Britain reconquered Sudan in 1898 in the Battle of Omdurman. 11,000 Mahdists and fewer than 50 British soldiers were killed due to the use of Machine guns and modern artillery. Overwhelming technological superiority of industrial armies.


Britain in Kingdom of Benin. 1897.

British victory. Famous destruction and looting of Benin City.

After conflict with British officials, Britain launched the Punitive Expedition.

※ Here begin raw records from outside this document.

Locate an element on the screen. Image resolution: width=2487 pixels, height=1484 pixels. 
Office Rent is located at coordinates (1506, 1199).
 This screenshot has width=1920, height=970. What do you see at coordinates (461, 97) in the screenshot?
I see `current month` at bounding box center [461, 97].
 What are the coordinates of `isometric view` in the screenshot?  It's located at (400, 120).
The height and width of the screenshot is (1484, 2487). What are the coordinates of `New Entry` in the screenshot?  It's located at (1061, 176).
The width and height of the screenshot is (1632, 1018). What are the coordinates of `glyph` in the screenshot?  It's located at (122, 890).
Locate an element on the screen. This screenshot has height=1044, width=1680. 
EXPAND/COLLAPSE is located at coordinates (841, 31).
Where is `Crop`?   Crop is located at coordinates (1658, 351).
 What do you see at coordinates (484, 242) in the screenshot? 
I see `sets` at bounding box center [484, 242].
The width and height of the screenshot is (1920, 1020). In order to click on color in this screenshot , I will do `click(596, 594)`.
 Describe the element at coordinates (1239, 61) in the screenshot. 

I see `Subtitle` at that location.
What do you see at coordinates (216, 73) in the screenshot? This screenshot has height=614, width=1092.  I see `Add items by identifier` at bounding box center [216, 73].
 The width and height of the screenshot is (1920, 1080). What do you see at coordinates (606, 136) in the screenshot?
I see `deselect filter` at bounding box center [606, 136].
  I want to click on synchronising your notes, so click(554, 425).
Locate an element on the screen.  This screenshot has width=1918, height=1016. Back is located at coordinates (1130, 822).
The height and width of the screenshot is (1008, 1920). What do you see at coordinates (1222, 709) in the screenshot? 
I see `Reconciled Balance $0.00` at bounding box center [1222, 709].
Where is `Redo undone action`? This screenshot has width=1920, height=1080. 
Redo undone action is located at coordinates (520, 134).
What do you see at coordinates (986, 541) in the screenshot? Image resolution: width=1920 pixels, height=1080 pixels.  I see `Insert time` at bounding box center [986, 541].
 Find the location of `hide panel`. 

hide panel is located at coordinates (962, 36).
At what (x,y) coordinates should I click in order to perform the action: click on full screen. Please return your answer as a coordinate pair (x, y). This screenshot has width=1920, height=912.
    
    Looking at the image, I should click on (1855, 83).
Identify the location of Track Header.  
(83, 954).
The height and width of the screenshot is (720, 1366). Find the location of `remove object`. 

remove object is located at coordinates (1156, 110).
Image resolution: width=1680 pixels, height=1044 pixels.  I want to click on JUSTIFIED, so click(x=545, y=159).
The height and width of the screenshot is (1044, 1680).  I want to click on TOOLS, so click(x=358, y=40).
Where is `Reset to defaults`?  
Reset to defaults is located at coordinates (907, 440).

Tensions before 1897: The Kingdom of Benin resisted British efforts to expand trade and political control over its territory. British officials wanted greater access to Benin’s markets and resources, while Benin sought to preserve its sovereignty and regulate foreign trade.
The Phillips expedition (January 1897): Acting Consul General James Robert Phillips led a delegation into Benin despite being advised to wait because the Oba was observing a sacred ceremony. Benin warriors intercepted the delegation, and Phillips and most of the British party were killed.
The Punitive Expedition (February 1897): Britain responded by sending a large military force under Harry Rawson. The force defeated Benin’s defenders, captured and burned Benin City, exiled the Oba, and annexed the kingdom into the British colonial empire.

Benin City was burned. Thousands of artworks (the famous Benin Bronzes) were looted.
The kingdom was incorporated into British Nigeria. One of history’s best-known cases of colonial cultural destruction and looting.


Britain in Mahdists, 1898. Industrial warfare against African armies.

Italy

Italy in Ethiopia. 1895–1896.

Ethiopian victory. Only African state to decisively defeat a European invasion. Italy attempted to turn Ethiopia into a protectorate through the Treaty of Wuchale. Italy claimed Ethiopia had accepted Italian protection but the Emperor Menelik II rejected that interpretation.

Battle of Adwa 100,000 Ethiopian soldiers and 17,000 Italians were killed.

The Ethiopians won a decisive victory and remained independent (except during the Italian occupation of 1936–1941).

Benito Mussolini received funding from British intelligence during World War I. In 1917, as he was beginning his political career as a journalist, he received a weekly salary authorized by Samuel Hoare—the head of British intelligence in Rome—in exchange for advocating that Italy remain in the war. He used these funds to strengthen the early Fascist militias, the Blackshirts, who intimidated and assaulted anti-war protesters in cities such as Milan and Rome.

Years later, bolstered by the violence of his followers and electoral fraud, Mussolini consolidated his Fascist dictatorship. In 1935, his colonial ambitions in Africa once again aligned with British interests during negotiations for the Hoare-Laval Pact, which proposed granting Italy a large portion of Ethiopia. Although the agreement collapsed due to the ensuing scandal, Mussolini continued his imperial expansion and, shortly thereafter, allied himself with Hitler to enter World War II.

Germany

Germany in Namibia, 1904–1908. Genocide of Herero & Nama. First genocide of the twentieth century.

The Herero and Nama peoples rebelled against German colonial rule in present-day Namibia. General Lothar von Trotha ordered their extermination. Germans drove civilians into the Namib Desert, poisoned water sources, established concentration camps, and used forced labor.

65–80% of the Herero population died. About half of the Nama population died.

Widely recognized by historians as the first genocide of the twentieth century and a precursor to later German practices of racial violence.

In 2021, Germany agreed to pay Namibia €1.1bn ($1.25bn) over the historical Herero-Nama genocide.

The Maji Maji Rebellion (1905–1907)

Germany in East Africa, 1905–1907 Maji Maji rebellion. Massive civilian casualties from famine.

In German East Africa (present-day Tanzania), many ethnic groups united against forced cotton cultivation and colonial labor. The rebellion was inspired by the belief that sacred water (maji) would protect fighters from bullets. Germany crushed the revolt using a scorched-earth strategy.

200,000–300,000 were killed, mostly from famine.